The ACTN model is built upon entities that reflect the current
landscape of network virtualization environments. There are three
key entities in the ACTN model [REF probl stat]:
- Customers
- Service Providers
- Network Providers
3.1. Customers
Within the ACTN framework, different types of customers may be taken
into account depending on the type of their resource needs, on their
number and type of access. As example, it is possible to group them
into two main categories:
Basic Customer: Basic customers include fixed residential users,
mobile users and small enterprises. Usually the number of basic
customers is high; they require small amounts of resources and are
characterized by steady requests (relatively time invariant). A
typical request for a basic customer is for a bundle of voice
service and internet access.

> [Task to complete] What three key entities does the ACTN excerpt name for the ACTN model? The listing has no connection to the ACTN excerpt.

> [Information provided]
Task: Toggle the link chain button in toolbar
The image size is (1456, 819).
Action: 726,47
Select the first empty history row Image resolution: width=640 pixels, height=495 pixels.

> [Exercise response] Customers, service providers, and network providers.